Katy, a recent Philosophy and English grad from Edinburgh, wrote for us about her experience as a Human Resource Management trainee with Standard Life (including a placement in Canada) and how she got into it. (And no, I didn’t bribe her to write so positively about using the Careers Service!)
Via a series of Q&As below, find out how student societies, volunteering, internships and work experience , as well as her degree studies, all played their part in helping her to get where she is today.
How have you used the skills and/or knowledge developed during your degree in your career?
Time management and self-discipline are skills that I developed during my degree and I use all the time but I don’t mind admitting that I studied Philosophy and English for the love of it and the stuff I learnt bears no direct relation to the work I do now. However, being at university broadens your experience and makes you cleverer – that’s a benefit whatever you do.
What experience do you feel helped you get where you are now?
During the summer of my penultimate year, I did an internship which resulted in being offered a permanent job so this work experience was central to gaining my current role. A previous summer job as a HR administrator as well as my time working for the careers service put me in a strong position to apply for the internship. My time as Head of Arts and then Treasurer for Fresh Air Radio gave me an edge against other candidates when applying for my role. I also spent some time volunteering for Shelter which I was able to talk positively about in my interview.
Reflecting back on your career path between graduation and your current job; what career decisions did you make and how?
In my third year, I knew I wanted to get some structured work experience over my summer holiday. I used the Edinburgh Careers Service to look at internships and I felt that HR would be a good fit for me. It was not a conscious decision to find a career in HR – I just knew I wanted to gain experience. I used the Careers Service extensively during the recruitment process which involved several stages including a two day assessment centre. I was lucky that the role suited me and I was invited back for a permanent graduate position. Since joining as a graduate I have worked with my mentor and programme head to move between placements and plan my career moves.
What advice would you offer to students who want to get into your area of work?
Having a good/excellent degree is only the baseline – you need to show you’ve had drive outside your studies to be involved with projects, societies, positions of responsibility etc. A degree in HR is not necessary but you need to have a proven interest in HR, know what it involves, both operationally and strategically. To be a business partner, you also need to show that you have strong commercial awareness and business acumen for the sector you work in.
What general advice would you offer students making career decisions today?

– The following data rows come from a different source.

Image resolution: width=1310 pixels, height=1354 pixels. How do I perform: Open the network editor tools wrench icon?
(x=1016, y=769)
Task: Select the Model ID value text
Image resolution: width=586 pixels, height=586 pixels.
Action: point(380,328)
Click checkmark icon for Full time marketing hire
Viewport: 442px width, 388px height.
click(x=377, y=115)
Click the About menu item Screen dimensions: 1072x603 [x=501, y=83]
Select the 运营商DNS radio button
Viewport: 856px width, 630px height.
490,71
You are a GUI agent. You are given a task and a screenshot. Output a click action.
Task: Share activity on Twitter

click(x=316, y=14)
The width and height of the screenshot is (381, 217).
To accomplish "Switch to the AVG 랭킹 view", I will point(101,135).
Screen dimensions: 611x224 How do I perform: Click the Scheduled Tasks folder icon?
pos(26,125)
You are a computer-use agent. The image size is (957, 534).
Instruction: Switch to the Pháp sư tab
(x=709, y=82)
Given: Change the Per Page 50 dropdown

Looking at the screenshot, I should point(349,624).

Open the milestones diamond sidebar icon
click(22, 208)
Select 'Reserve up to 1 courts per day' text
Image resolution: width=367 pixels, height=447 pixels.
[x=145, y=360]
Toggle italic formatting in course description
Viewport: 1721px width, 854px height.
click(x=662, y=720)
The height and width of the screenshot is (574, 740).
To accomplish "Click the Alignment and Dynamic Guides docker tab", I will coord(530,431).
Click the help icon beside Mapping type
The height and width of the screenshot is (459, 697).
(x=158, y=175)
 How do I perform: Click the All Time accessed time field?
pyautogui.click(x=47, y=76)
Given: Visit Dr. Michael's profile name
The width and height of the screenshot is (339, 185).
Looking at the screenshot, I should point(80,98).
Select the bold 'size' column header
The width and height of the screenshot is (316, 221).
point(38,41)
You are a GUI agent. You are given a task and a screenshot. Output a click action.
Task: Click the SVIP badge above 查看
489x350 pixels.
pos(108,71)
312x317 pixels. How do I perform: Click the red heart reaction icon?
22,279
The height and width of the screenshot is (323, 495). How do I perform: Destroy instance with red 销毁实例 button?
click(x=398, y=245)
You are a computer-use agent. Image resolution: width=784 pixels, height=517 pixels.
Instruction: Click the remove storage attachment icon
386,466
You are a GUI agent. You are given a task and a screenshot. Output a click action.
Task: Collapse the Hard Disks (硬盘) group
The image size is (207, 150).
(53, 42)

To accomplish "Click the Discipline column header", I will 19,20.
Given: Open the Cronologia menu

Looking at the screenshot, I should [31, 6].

Use your careers service, most valuable tool you have. Second most valuable tool is your network – it’s not what you know, it’s who you know (and who knows you). Don’t worry about making a firm decision about “what you want to be when you’re a grown-up” because no-one knows and jobs that exist now may not be around in 5 years’ time and your dream job might not exist yet. Think about what you want from a role right now e.g. location, work/life balance, the kind of people you want to work with, a feel-good company, lots of money – and think about the type of job that will match those things. Make sure to prioritise – no job’s perfect. You don’t know what a job’s like until you try it so don’t get wrapped up in one particular career – give yourself the freedom to try something and see how it goes.